В-третьих, самые умные моллюски, осьминоги, в массе своей индивидуалисты и вдобавок к этому каннибалы. Получается, что даже парами их селить рискованно и места для разведения осьминогов нужно особенно много. С кальмарами и каракатицами подобная проблема не стоит, наоборот, можно наблюдать за поведением разных моллюсков в группе.
В-четвертых, головоногие моллюски, как правило, живут недолго — от года до четырех-пяти лет. В большинстве случаев это очень мало, учитывая их размеры. Хорошо хоть головоногие успевают размножиться за свой непродолжительный век.
Интересно, что нечто подобное наблюдается и у интеллектуалов среди грызунов — крыс. Средняя продолжительность их жизни даже с учетом ветеринарного ухода и хорошего питания не превышает двух лет, в то время как звери сравнимого размера, шиншиллы, в неволе легко разменивают второй десяток.
Так работает «жидкая кожа» осьминогов, позволяя им мимикрировать под любую поверхность.
В-пятых, осьминоги, кальмары и каракатицы любят сбегать из ограниченных пространств, и им как мастерам маскировки это хорошо удается. Вполне может быть, что, находясь в лабораториях и океанариумах, они осознают свое тюремное положение и пытаются от него избавиться. И это подводит нас к самой главной проблеме.
Наконец, в-шестых, есть ощущение, что мы недостаточно хорошо понимаем головоногих моллюсков. Не знаем, на что в реальности способен их разум.
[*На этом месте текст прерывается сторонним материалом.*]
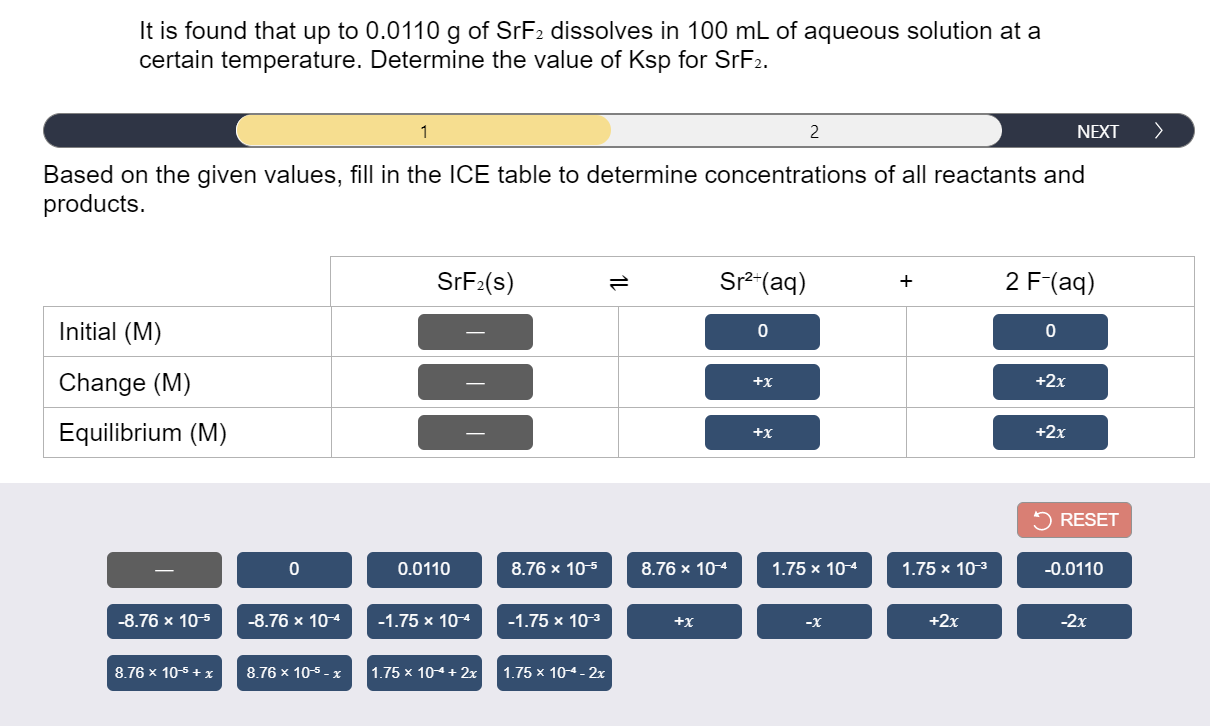Select the -2x answer tile

tap(1074, 621)
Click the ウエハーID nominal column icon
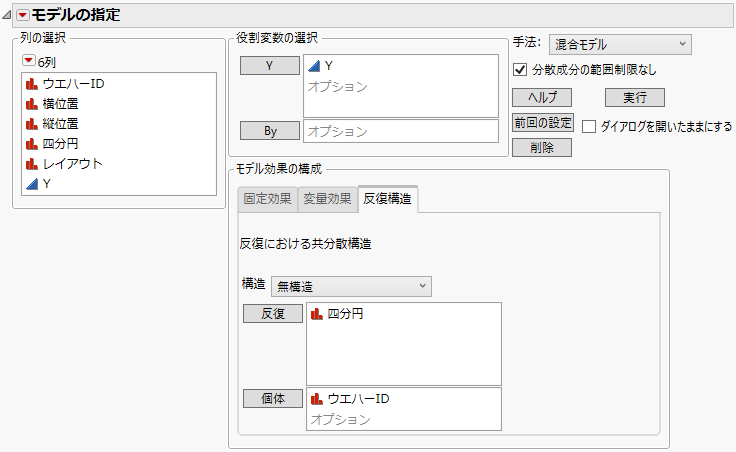The width and height of the screenshot is (736, 452). (x=32, y=83)
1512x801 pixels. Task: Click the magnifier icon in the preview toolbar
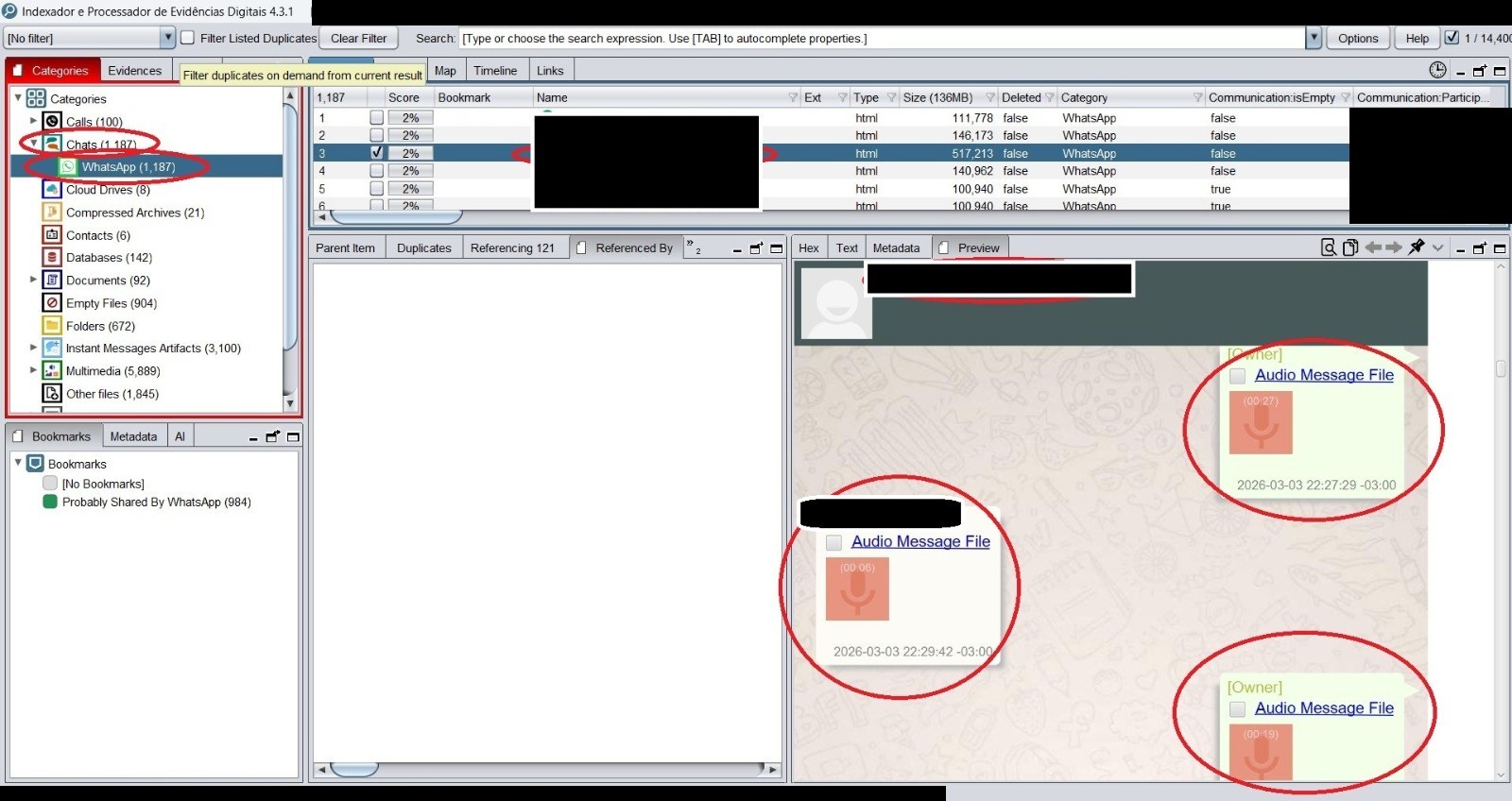(1328, 247)
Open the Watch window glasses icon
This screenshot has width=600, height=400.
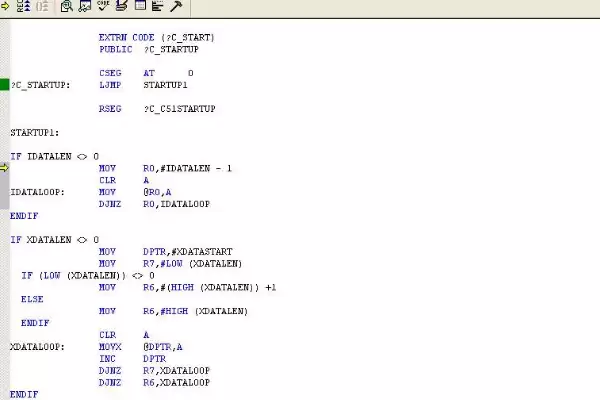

Человеческий интеллект, по всей видимости, построен на совершенно других принципах — что в плане «харда», что в плане «софта». Сравнивать их и нас трудно, но может так оказаться, что по ряду параметров головоногие моллюски умнее.
Об этом часто задумываются работающие с ними ученые. Кто-то предлагает выработать специальные этические нормы для экспериментов с головоногими моллюсками. В Европейском Союзе этих животных сделали «почетными позвоночными» (о благополучии других беспозвоночных так не заботятся). Там при работе с головоногими нужно делать им анестезию, оберегать от серьезных стрессов и даже подвергать эвтаназии, если в противном случае боль и страдания неизбежны.
Пока центров изучения и разведения головоногих в исследовательских целях немного. Один из наиболее крупных находится в упомянутой выше Лаборатории морской биологии Чикагского университета. (В России, насколько известно автору, ученые таких моллюсков не разводят.) Но число публикаций об осьминогах, кальмарах и каракатицах в последние годы растет. Увеличивается и многообразие областей научного применения этих животных.
Так что, как знать? Может статься, что через полвека мы чаще будем видеть в лабораториях головоногих моллюсков, чем мышей.